Balasegaram, Sooria, Grant, Robert, Ormerod, Peter, Mant, Jonathan, Hayward, John, Lowe, Derek and Story, Alistair (2008) A survey of tuberculosis clinic provision in England and Wales. Public Health, 122(6), pp. 602-612. ISSN (print) 0033-3506


BACKGROUND: This paper presents the methods and findings of a survey of current service configuration in tuberculosis screening, treatment and prevention in England and Wales, which was conducted as part of the development of the National Institute for Health and Clinical Excellence guidelines on tuberculosis for the country.
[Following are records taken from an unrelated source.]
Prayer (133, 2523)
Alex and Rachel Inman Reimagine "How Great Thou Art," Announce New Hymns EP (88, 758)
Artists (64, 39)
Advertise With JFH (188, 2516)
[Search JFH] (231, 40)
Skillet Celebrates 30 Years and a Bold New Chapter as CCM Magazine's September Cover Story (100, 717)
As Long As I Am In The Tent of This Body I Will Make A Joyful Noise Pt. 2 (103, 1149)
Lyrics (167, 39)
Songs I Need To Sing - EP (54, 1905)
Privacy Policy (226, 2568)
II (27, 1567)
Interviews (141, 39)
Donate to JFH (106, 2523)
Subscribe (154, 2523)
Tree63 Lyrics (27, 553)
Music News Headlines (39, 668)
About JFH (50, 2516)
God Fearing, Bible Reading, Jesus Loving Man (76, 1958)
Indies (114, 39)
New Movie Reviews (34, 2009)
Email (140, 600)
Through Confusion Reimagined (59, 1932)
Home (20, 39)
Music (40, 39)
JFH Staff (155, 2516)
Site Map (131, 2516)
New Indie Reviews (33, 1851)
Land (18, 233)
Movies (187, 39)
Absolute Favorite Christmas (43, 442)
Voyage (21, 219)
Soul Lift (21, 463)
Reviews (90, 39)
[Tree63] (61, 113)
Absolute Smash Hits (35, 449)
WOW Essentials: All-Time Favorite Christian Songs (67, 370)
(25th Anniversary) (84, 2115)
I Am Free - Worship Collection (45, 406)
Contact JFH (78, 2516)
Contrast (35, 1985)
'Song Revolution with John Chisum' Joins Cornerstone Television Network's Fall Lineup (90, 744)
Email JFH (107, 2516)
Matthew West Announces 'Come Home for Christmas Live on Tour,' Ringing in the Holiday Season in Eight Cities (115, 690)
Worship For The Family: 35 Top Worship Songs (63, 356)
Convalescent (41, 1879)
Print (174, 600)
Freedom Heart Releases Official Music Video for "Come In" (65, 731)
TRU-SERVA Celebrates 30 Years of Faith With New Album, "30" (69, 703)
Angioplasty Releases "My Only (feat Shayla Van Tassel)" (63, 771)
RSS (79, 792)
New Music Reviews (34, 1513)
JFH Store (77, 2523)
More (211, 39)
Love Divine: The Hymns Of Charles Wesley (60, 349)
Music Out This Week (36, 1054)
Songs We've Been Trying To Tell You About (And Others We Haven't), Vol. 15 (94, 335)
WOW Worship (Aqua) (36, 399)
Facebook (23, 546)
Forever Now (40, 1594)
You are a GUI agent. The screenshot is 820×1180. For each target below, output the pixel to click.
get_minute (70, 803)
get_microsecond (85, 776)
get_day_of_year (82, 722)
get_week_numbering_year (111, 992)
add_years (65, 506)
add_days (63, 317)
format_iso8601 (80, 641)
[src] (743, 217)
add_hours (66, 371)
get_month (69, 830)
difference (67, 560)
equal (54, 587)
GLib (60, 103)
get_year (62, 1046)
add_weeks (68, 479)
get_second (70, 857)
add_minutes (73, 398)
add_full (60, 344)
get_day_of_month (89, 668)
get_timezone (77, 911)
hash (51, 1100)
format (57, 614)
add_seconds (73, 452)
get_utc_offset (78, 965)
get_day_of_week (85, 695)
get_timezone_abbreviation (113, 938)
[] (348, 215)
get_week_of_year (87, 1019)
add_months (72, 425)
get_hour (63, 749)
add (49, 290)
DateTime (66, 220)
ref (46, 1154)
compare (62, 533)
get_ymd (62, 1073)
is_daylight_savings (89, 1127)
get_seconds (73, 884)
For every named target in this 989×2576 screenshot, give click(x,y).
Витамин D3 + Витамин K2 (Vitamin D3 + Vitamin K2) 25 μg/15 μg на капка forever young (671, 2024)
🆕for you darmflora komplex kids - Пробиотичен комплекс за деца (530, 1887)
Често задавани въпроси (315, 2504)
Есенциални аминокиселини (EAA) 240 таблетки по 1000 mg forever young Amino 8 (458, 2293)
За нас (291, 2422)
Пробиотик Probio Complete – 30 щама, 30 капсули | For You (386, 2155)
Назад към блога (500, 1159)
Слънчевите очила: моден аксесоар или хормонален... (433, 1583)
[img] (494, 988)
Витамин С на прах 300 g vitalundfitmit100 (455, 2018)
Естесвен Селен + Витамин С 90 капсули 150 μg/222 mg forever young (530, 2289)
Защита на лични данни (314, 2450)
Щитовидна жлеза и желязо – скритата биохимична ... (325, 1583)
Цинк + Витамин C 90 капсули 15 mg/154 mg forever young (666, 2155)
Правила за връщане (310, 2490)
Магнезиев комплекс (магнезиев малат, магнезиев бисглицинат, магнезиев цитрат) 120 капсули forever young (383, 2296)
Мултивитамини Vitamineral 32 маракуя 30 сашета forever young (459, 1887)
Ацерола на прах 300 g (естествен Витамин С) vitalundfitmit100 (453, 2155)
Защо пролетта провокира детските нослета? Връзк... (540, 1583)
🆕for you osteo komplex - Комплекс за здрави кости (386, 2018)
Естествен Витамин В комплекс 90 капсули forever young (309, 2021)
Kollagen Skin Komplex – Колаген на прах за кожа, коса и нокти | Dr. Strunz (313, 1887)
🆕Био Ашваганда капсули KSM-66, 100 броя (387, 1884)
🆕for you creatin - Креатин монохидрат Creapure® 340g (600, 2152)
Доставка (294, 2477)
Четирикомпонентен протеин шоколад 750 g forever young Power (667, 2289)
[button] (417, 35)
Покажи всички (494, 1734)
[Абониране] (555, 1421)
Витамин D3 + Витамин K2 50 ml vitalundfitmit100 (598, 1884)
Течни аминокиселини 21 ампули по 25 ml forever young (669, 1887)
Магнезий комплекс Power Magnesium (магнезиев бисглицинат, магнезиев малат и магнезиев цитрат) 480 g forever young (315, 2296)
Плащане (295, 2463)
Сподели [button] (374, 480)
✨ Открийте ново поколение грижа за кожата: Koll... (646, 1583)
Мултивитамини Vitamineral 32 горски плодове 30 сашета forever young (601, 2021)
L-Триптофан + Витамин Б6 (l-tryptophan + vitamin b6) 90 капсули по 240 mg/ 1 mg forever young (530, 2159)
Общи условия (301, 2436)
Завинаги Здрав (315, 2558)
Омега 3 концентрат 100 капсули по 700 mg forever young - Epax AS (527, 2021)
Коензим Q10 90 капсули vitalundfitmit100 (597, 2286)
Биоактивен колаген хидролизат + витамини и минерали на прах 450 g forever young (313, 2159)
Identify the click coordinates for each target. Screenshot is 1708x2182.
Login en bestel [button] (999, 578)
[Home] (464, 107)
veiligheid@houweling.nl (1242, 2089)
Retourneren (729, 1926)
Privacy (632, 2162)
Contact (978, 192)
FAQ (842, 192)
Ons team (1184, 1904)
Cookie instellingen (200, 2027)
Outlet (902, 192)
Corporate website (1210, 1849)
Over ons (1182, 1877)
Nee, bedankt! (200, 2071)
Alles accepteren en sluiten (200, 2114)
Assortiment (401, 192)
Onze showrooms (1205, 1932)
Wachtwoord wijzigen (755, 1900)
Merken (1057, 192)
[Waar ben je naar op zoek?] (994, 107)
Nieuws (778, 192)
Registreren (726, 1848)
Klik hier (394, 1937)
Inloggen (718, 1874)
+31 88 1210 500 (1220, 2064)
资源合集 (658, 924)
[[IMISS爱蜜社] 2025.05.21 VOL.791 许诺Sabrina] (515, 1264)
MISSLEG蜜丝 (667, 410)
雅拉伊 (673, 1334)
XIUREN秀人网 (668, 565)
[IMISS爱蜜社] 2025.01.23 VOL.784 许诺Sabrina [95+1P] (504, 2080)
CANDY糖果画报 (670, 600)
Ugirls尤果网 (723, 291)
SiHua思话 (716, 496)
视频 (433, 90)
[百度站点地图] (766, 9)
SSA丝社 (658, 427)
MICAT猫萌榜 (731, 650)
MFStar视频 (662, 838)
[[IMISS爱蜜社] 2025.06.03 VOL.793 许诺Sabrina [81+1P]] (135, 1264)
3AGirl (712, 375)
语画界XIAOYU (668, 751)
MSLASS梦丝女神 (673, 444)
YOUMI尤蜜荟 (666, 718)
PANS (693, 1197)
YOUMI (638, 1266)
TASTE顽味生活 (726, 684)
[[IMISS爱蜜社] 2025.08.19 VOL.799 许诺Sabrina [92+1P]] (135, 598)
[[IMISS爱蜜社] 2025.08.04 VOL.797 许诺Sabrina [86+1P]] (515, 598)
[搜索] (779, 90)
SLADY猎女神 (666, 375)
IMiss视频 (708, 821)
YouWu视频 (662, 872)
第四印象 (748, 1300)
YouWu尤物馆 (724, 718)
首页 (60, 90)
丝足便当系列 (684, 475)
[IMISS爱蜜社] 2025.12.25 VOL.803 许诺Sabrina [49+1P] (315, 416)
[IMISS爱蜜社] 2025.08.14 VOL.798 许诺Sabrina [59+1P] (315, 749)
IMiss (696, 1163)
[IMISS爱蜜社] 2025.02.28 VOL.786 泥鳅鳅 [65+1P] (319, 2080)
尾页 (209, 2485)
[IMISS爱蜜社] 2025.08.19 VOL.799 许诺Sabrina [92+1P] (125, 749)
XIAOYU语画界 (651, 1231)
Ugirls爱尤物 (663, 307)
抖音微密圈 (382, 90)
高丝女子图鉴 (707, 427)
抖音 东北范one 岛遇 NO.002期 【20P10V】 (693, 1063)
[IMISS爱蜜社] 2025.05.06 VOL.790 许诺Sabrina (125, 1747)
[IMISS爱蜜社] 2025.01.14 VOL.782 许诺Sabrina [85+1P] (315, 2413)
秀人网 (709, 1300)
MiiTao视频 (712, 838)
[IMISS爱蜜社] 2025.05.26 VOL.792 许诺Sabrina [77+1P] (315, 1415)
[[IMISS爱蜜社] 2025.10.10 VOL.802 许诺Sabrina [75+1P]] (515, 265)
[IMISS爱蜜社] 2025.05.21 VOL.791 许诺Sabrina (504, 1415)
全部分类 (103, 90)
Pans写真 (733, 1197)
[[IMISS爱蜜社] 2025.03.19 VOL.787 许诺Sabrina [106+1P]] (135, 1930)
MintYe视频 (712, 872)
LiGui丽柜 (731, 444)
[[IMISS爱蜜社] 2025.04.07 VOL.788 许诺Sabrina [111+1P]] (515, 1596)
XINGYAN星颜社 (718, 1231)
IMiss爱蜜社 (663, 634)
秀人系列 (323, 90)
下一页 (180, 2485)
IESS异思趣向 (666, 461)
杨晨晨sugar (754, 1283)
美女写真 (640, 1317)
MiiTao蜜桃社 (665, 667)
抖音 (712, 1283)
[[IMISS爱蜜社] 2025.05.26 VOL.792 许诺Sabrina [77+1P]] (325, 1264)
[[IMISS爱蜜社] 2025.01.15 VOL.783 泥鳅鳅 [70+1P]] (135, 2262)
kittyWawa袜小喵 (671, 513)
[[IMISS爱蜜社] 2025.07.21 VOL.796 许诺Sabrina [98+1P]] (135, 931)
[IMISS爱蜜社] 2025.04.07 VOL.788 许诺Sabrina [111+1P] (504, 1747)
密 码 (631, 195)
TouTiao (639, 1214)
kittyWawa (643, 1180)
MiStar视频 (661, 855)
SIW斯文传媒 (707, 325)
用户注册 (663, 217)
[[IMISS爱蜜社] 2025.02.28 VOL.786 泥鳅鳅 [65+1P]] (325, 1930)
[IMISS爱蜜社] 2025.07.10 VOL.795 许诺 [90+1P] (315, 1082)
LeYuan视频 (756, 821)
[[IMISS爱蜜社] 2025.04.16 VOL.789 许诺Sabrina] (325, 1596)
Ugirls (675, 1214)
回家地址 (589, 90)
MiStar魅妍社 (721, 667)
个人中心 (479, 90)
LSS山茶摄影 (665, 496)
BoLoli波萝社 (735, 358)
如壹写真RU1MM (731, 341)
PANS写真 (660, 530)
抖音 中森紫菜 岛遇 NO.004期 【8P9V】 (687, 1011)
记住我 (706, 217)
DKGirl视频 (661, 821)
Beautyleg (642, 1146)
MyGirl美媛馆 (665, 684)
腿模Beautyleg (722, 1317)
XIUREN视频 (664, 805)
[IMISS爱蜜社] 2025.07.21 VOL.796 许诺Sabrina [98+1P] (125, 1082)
METHODS: A random sample of health protection units (HPUs) was surveyed (stratified geographically) in England. For Wales, National Health Service boundaries were used. There was a 100% sample of HPUs (33 clinics) in London and a 50% sample (81 clinics) outside London. The survey was completed by nurses in tuberculosis clinics. The questionnaire asked for details of caseload in terms of active disease (notified cases) and latent infection (screening and chemoprophylaxis), and the different types of specialist tuberculosis services offered. RESULTS: Completed surveys were obtained from 67 of 81 clinics outside London and all 33 clinics in London. An association was found between the number of notifications and personnel, in line with previous British Thoracic Society guidelines. Higher notification areas, especially in London, provide additional specialist services such as human immunodeficiency virus/tuberculosis clinics and specialist paediatric clinics. Clinics in London also reported higher usage of incentives, directly observed therapy (DOT) and free prescriptions. Low notification areas outside London tend to see more patients at home for contact tracing and treatment review. However, there is considerable variation in the use of DOT and chemoprophylaxis that is not entirely explained by differences in caseload. CONCLUSIONS: The survey showed that service configuration was organized in different ways in both high and low incidence areas. There is a need to share good practice and explore ways to configure services effectively in line with local needs.